■ **Task statement**:
Please return the lines, both ends included, that run from the one containing "Where should I click to: Select" to the last line of the data below, exactly and alone.

Stored items from a collection:
★ ★ ★ ★
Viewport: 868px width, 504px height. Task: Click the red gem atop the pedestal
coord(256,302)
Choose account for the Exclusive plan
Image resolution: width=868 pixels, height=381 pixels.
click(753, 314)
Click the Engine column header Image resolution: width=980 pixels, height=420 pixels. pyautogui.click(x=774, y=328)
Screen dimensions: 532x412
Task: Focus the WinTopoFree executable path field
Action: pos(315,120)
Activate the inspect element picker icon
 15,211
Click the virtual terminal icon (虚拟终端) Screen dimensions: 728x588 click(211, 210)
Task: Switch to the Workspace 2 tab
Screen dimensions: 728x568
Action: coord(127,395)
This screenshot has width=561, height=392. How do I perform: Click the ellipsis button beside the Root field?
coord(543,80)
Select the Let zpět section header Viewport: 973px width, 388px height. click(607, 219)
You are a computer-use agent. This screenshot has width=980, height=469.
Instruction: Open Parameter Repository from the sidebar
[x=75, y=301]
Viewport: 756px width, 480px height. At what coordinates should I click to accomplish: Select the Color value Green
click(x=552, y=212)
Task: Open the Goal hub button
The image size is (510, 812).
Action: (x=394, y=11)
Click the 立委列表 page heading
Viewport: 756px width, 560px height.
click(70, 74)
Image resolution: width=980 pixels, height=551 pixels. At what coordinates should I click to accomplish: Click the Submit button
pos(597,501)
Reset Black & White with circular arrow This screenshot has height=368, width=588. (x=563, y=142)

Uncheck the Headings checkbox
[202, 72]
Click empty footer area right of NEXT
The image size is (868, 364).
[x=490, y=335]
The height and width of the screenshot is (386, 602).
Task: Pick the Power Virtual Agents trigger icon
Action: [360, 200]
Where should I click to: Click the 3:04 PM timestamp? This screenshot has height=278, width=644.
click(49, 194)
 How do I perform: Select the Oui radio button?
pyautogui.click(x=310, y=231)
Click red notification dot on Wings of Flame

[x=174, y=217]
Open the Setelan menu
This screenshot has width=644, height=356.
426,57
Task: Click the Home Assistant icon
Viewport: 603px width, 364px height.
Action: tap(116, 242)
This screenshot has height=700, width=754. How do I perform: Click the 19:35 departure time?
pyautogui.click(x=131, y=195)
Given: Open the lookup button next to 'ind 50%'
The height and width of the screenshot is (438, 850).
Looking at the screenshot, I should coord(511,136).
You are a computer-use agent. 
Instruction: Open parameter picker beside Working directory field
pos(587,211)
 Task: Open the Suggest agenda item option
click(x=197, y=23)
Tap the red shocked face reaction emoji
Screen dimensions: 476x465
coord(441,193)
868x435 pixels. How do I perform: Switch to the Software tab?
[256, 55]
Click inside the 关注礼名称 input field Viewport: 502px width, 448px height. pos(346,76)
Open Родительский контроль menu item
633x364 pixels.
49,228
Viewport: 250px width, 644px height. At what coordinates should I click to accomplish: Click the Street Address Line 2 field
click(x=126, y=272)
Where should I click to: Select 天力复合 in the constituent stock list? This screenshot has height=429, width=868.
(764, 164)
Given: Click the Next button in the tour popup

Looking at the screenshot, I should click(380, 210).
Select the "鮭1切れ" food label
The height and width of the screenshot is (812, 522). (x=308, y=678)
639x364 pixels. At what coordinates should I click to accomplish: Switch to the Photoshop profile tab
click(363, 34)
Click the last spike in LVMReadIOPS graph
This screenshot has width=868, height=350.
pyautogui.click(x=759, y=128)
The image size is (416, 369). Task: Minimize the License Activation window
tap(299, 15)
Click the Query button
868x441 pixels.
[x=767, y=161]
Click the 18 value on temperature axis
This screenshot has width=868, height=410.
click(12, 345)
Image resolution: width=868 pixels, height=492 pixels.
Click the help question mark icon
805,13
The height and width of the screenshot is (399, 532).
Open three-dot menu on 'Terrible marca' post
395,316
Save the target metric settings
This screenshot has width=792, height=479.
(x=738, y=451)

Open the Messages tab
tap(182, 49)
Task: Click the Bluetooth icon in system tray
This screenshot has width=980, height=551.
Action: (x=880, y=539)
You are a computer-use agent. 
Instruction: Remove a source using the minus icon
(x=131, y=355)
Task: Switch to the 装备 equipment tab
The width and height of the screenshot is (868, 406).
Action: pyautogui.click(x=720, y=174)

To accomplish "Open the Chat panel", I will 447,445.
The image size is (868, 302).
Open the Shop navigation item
★ ★ ★ ★
■ **Solution to the problem**:
Where should I click to: Select 天力复合 in the constituent stock list? This screenshot has height=429, width=868.
(764, 164)
Given: Click the Next button in the tour popup

Looking at the screenshot, I should click(380, 210).
Select the "鮭1切れ" food label
The height and width of the screenshot is (812, 522). (x=308, y=678)
639x364 pixels. At what coordinates should I click to accomplish: Switch to the Photoshop profile tab
click(363, 34)
Click the last spike in LVMReadIOPS graph
This screenshot has width=868, height=350.
pyautogui.click(x=759, y=128)
The image size is (416, 369). Task: Minimize the License Activation window
tap(299, 15)
Click the Query button
868x441 pixels.
[x=767, y=161]
Click the 18 value on temperature axis
This screenshot has width=868, height=410.
click(12, 345)
Image resolution: width=868 pixels, height=492 pixels.
Click the help question mark icon
805,13
The height and width of the screenshot is (399, 532).
Open three-dot menu on 'Terrible marca' post
395,316
Save the target metric settings
This screenshot has width=792, height=479.
(x=738, y=451)

Open the Messages tab
tap(182, 49)
Task: Click the Bluetooth icon in system tray
This screenshot has width=980, height=551.
Action: (x=880, y=539)
You are a computer-use agent. 
Instruction: Remove a source using the minus icon
(x=131, y=355)
Task: Switch to the 装备 equipment tab
The width and height of the screenshot is (868, 406).
Action: pyautogui.click(x=720, y=174)

To accomplish "Open the Chat panel", I will 447,445.
The image size is (868, 302).
Open the Shop navigation item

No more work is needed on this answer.